(Saved entries)
···
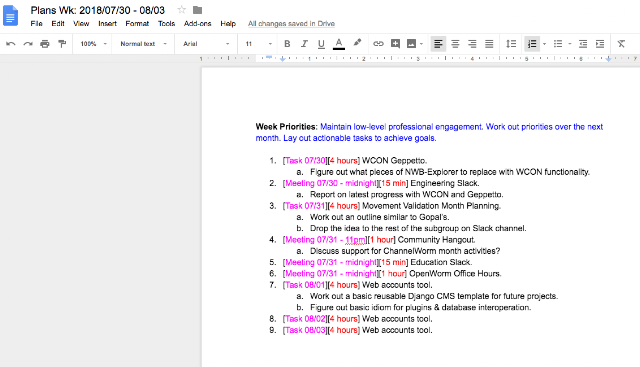This screenshot has width=640, height=367.
Task: Open the Line spacing icon
Action: (x=511, y=44)
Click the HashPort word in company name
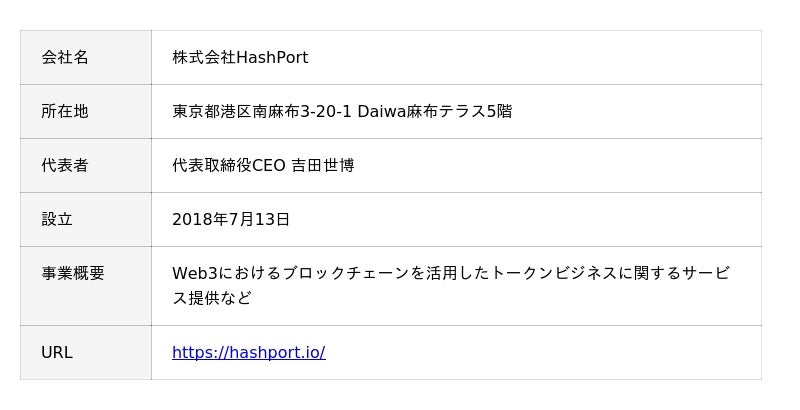 pos(272,57)
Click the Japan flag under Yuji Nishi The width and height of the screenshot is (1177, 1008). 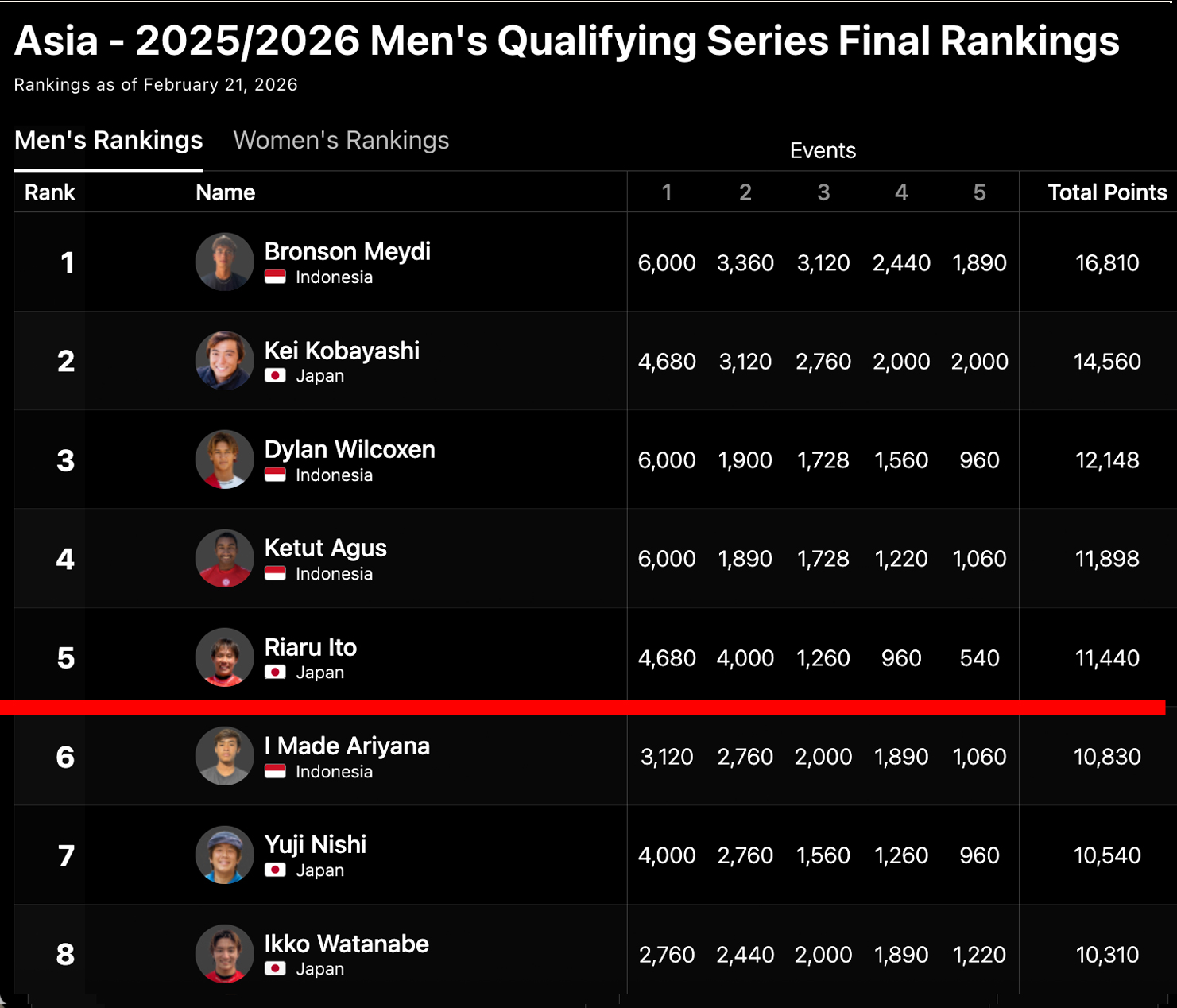[x=275, y=870]
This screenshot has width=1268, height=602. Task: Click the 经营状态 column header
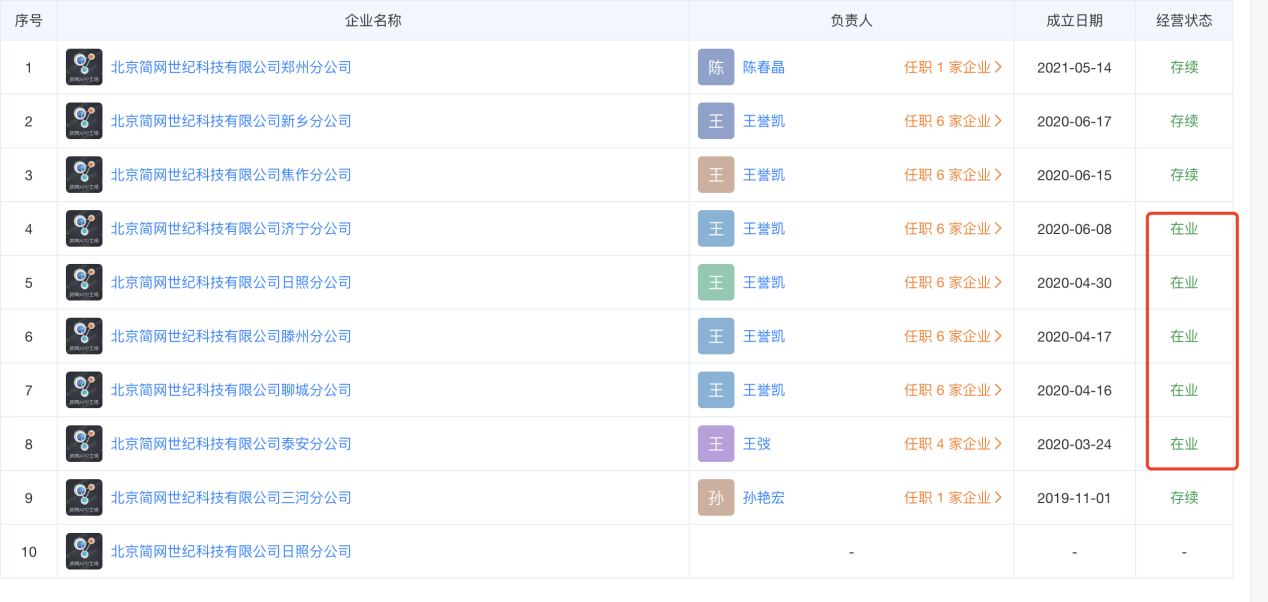point(1184,20)
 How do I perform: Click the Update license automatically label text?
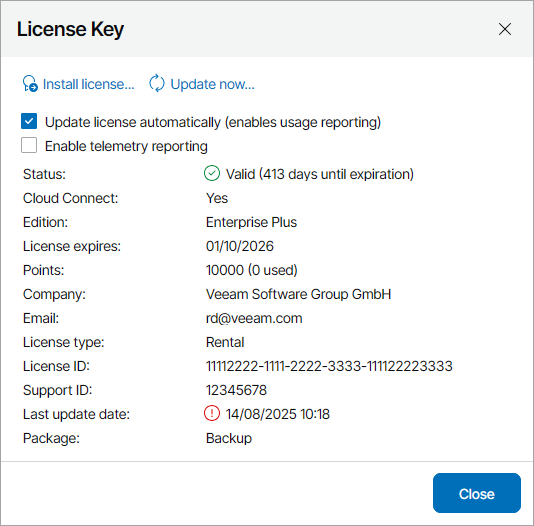pyautogui.click(x=213, y=122)
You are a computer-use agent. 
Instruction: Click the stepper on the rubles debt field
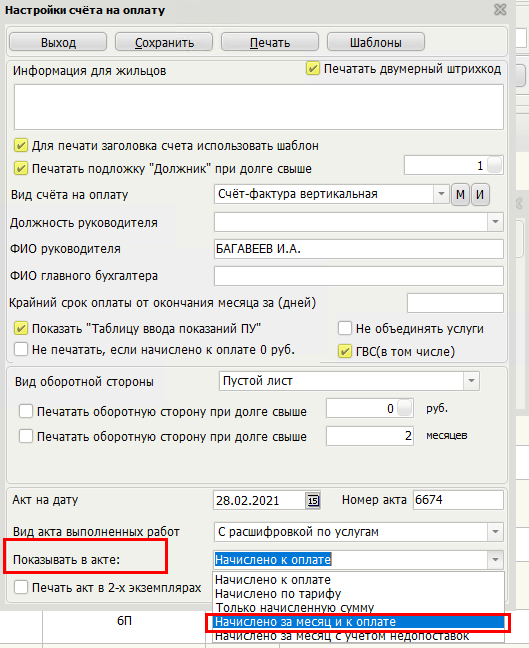click(405, 408)
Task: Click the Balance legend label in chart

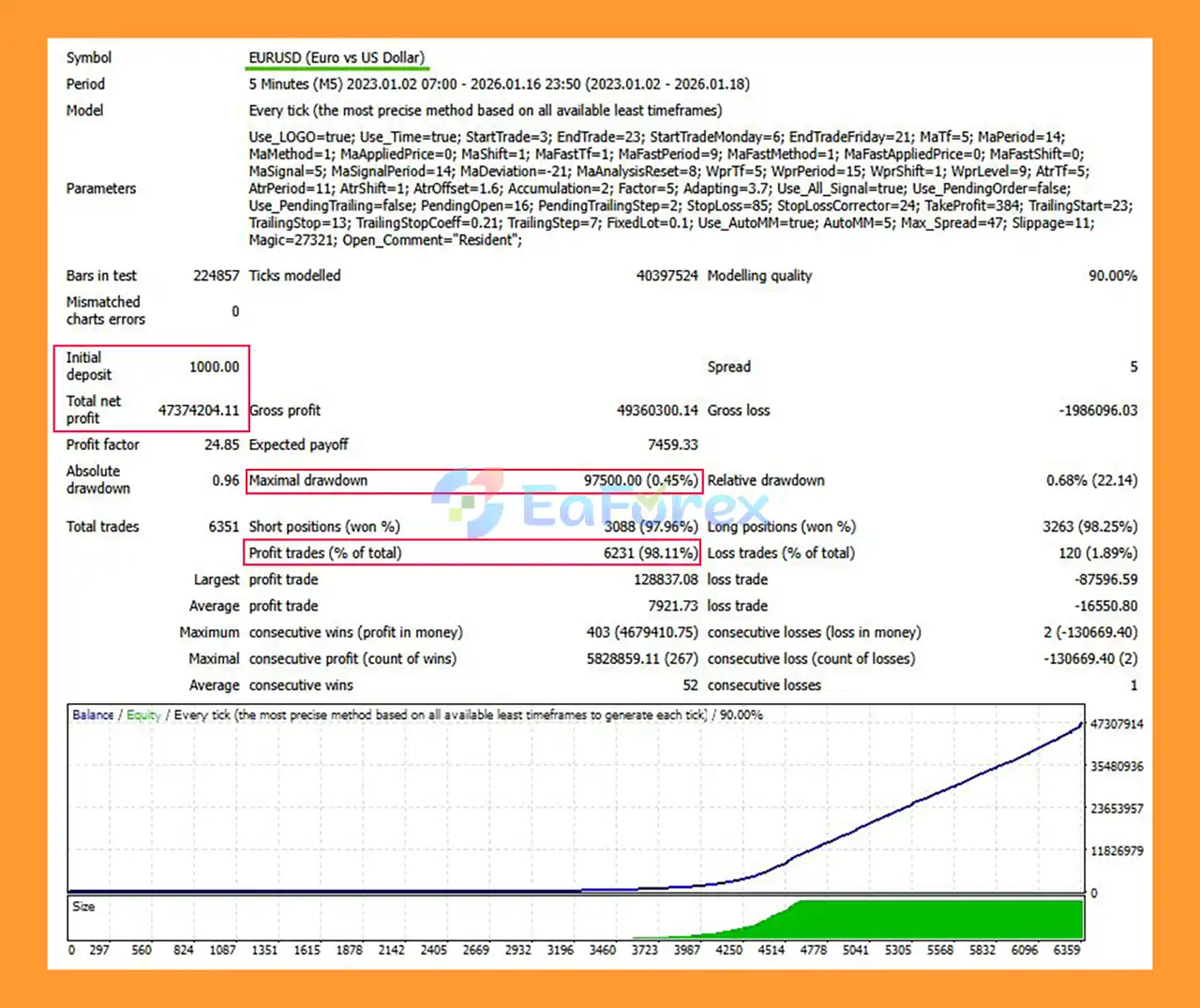Action: [93, 715]
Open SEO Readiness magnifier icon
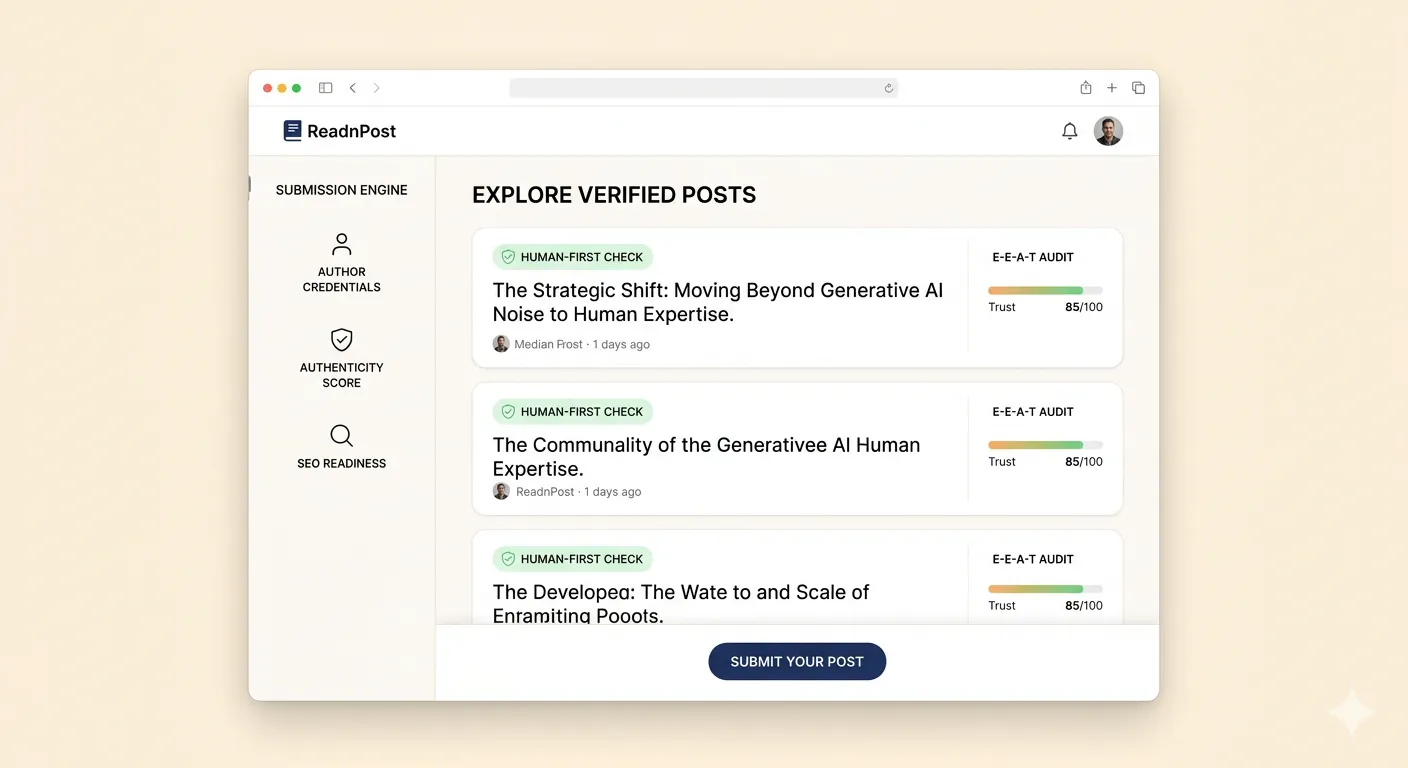This screenshot has height=768, width=1408. [342, 436]
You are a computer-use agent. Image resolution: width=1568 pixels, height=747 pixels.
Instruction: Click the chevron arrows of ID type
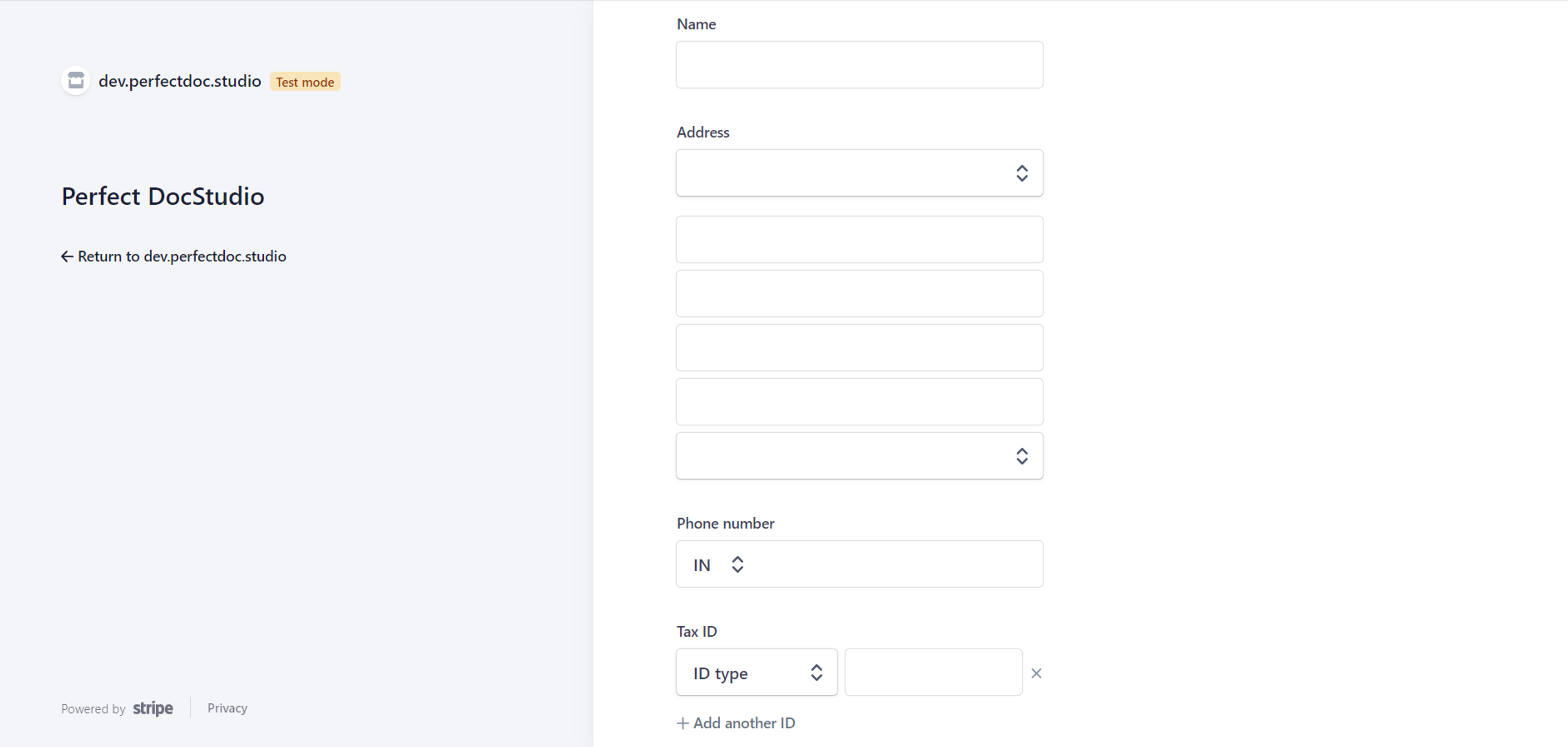pyautogui.click(x=816, y=673)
···
▶ _TASK DETAILS_:
Reproduce exactly the lines from the one containing "Instruction: Click the chevron" through the last line of the records, both included, leaving out every picture.

▶ _SOLUTION FOR THIS EXERCISE_:
Instruction: Click the chevron arrows of ID type
pyautogui.click(x=816, y=673)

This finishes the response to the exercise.